- _Data provided_
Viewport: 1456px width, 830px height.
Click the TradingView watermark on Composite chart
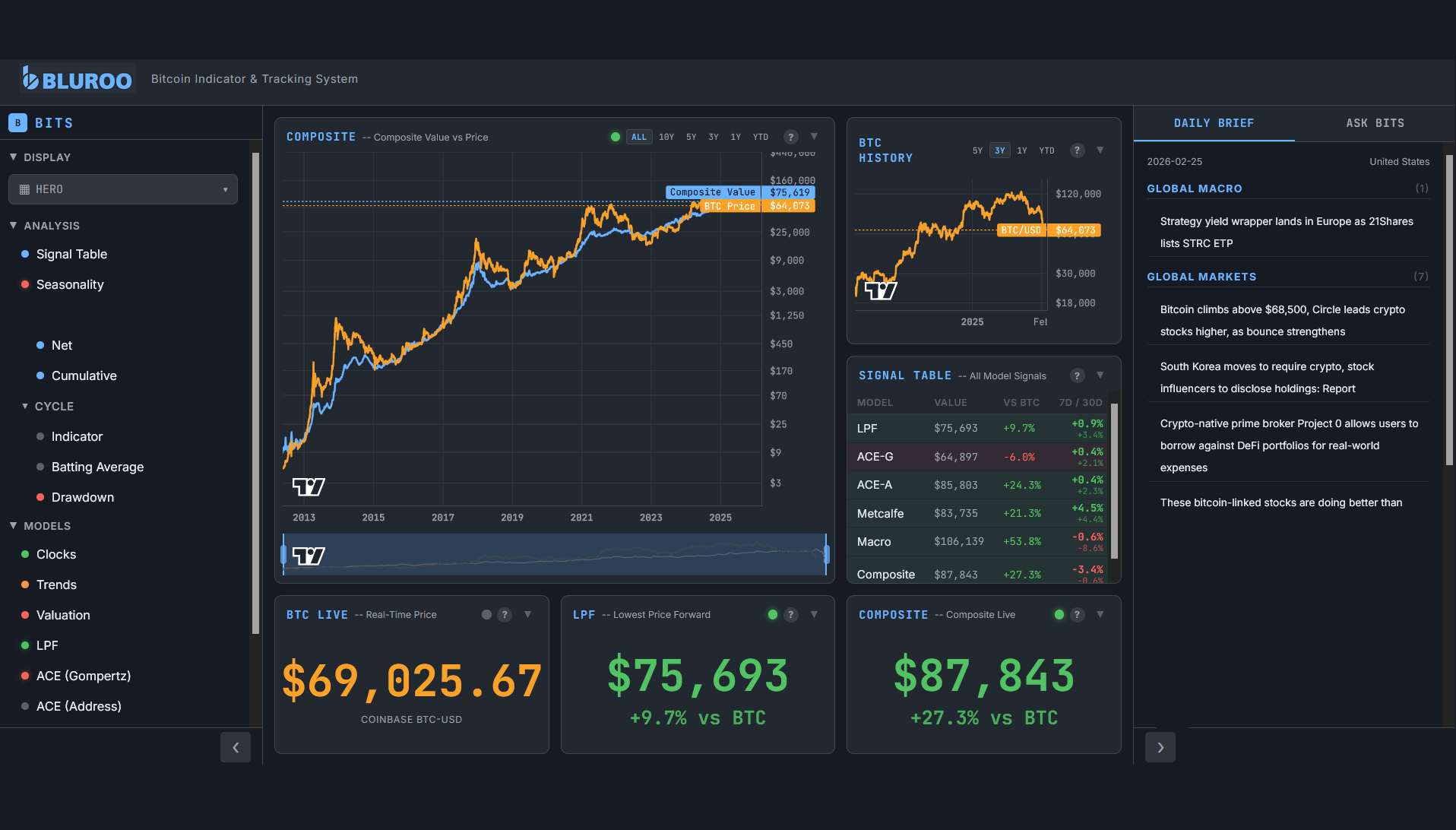307,486
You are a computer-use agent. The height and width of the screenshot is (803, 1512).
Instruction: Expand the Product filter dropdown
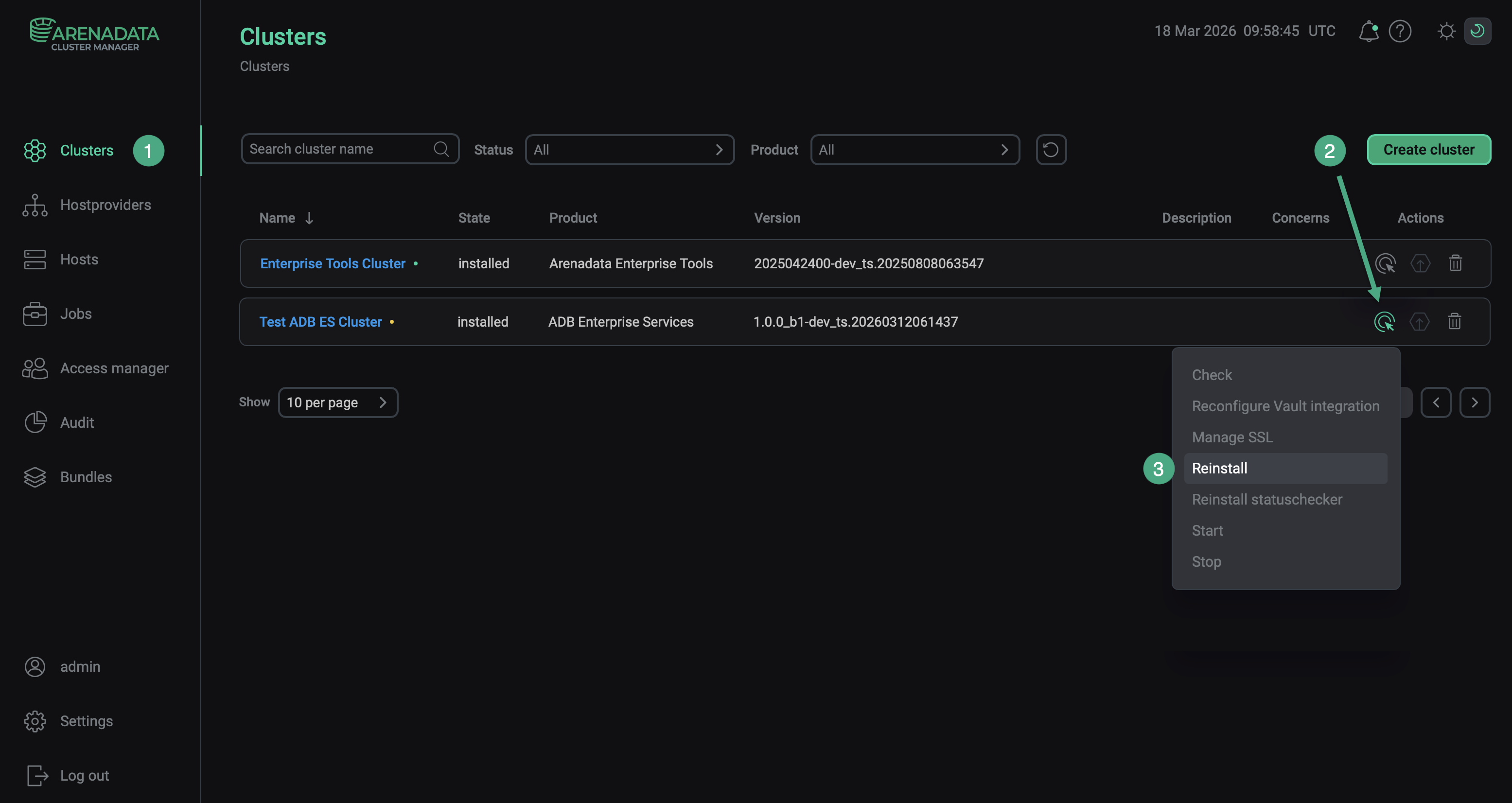click(x=914, y=150)
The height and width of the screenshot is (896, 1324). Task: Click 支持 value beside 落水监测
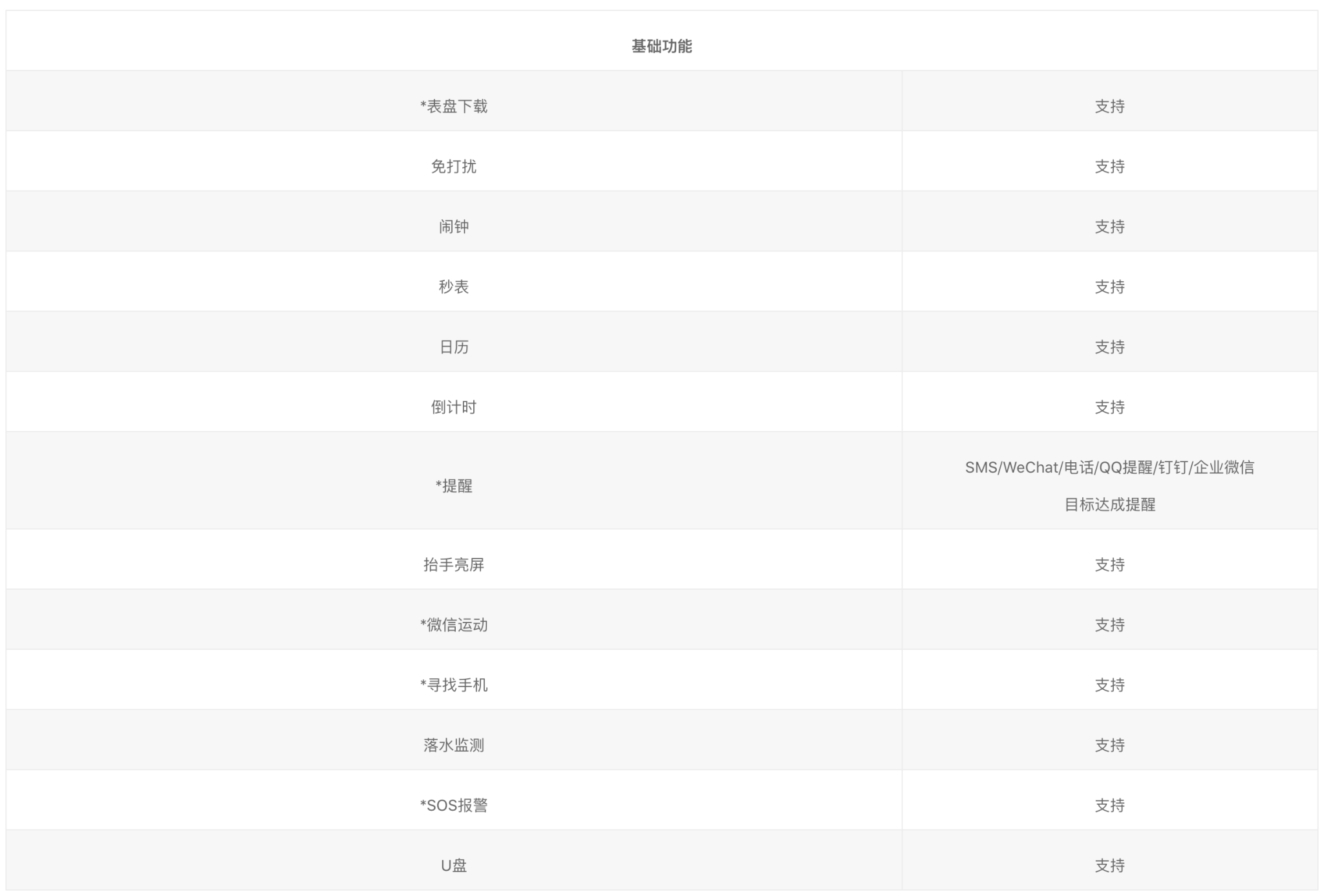point(1109,745)
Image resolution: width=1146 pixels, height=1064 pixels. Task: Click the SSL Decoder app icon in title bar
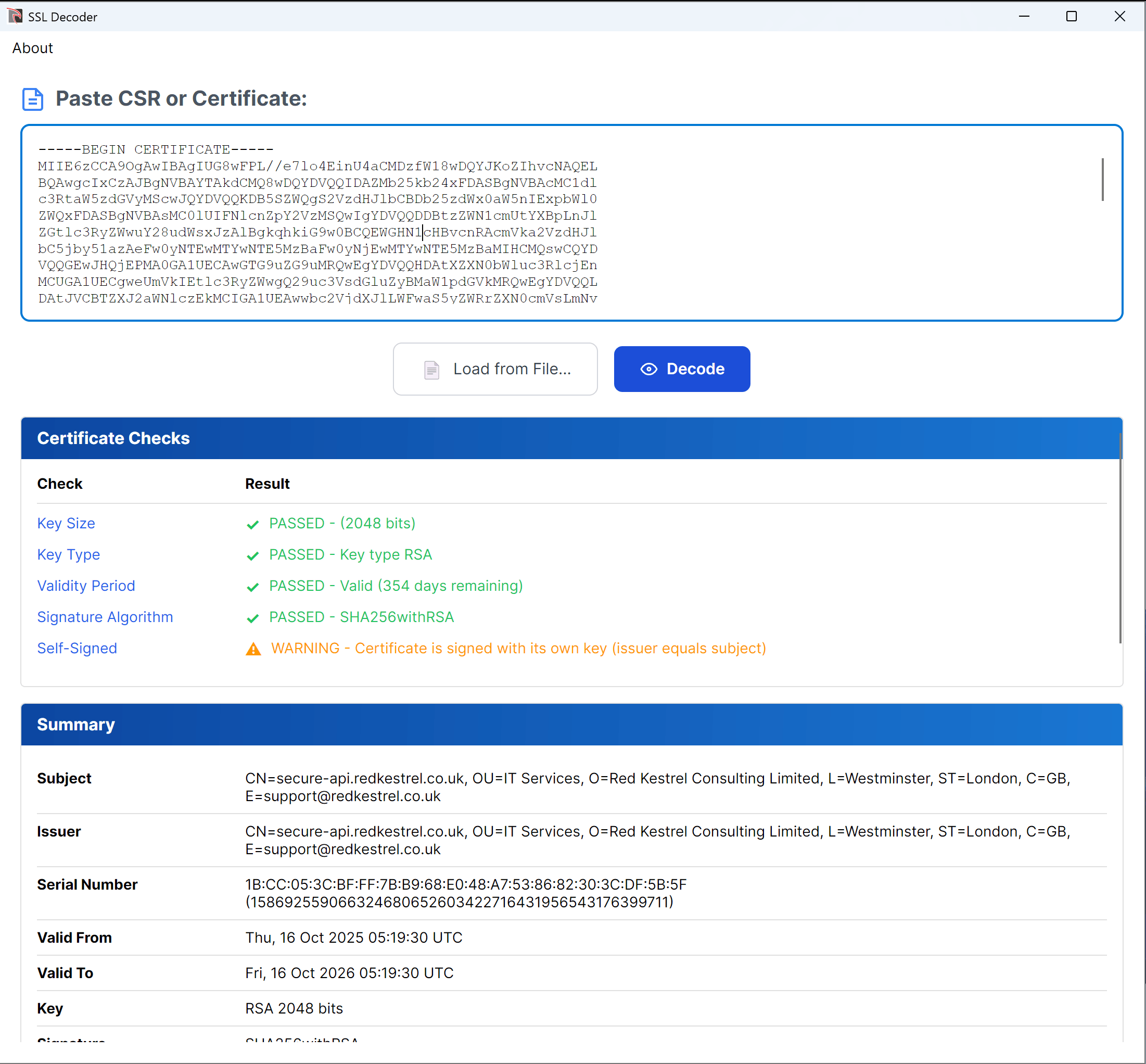coord(15,16)
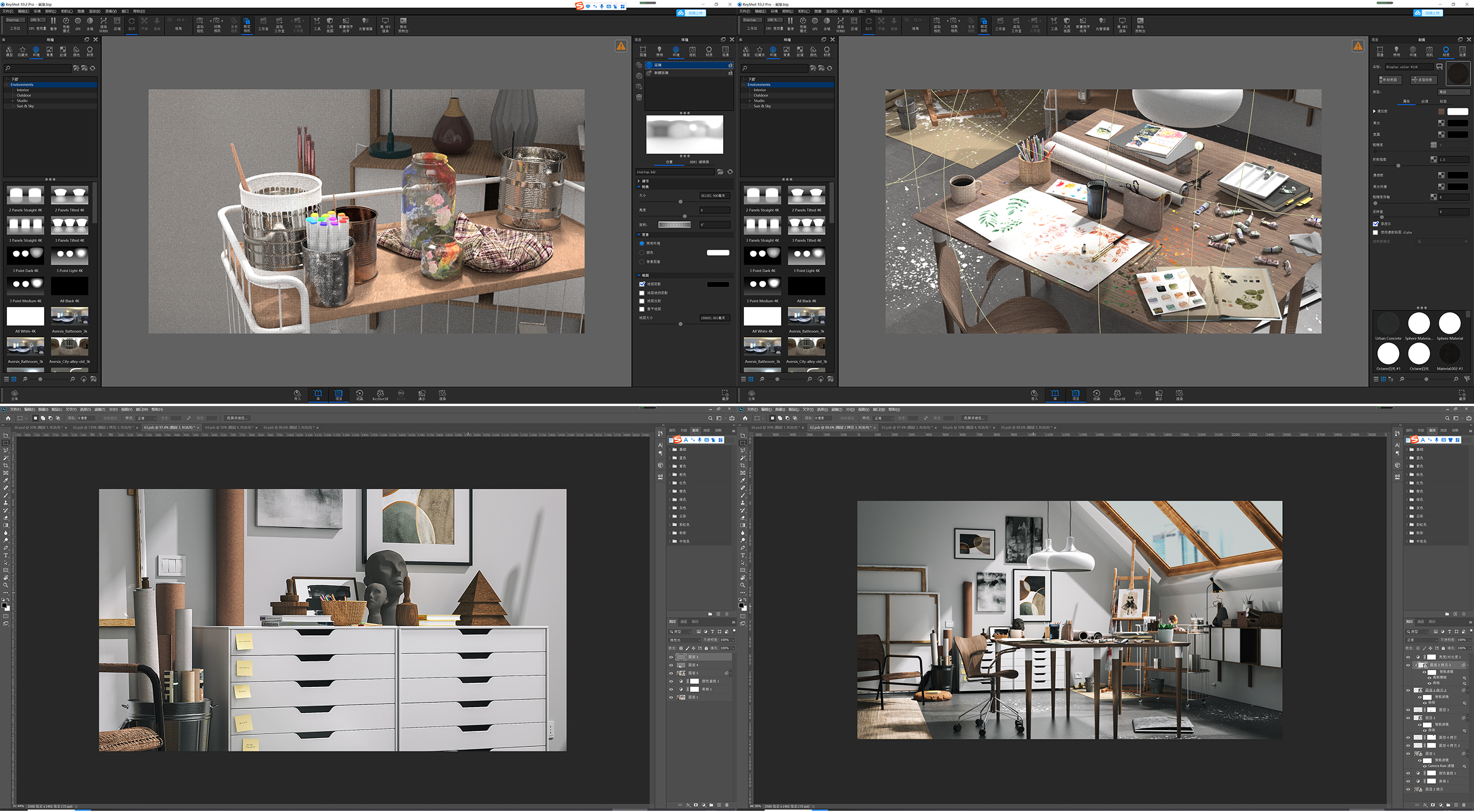
Task: Select the 背景图像 background image radio button
Action: pos(642,262)

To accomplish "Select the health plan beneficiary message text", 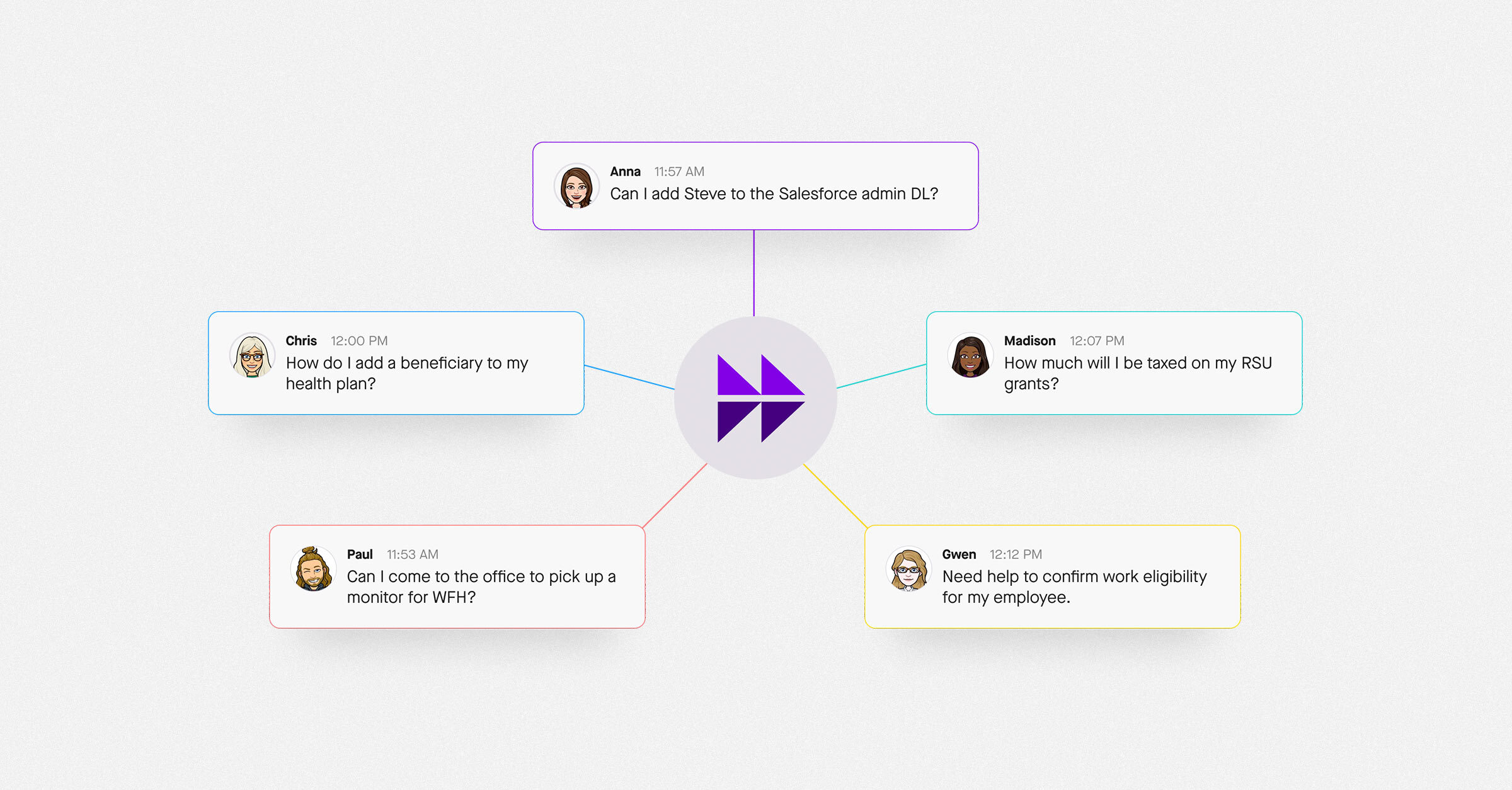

- _Brief_
Print each entry precisely as written; the pictures stay out.

- _Response_
Viewport: 1456px width, 830px height.
Click the TradingView watermark on Composite chart
307,486
You are a computer-use agent. The height and width of the screenshot is (803, 1512).
Instruction: Expand the Product filter dropdown
click(x=914, y=150)
The height and width of the screenshot is (896, 1324). Task: Click 支持 value beside 落水监测
point(1109,745)
Image resolution: width=1146 pixels, height=1064 pixels. Task: Click the SSL Decoder app icon in title bar
coord(15,16)
Task: Select the 背景图像 background image radio button
Action: pos(642,262)

To accomplish "Select the health plan beneficiary message text", 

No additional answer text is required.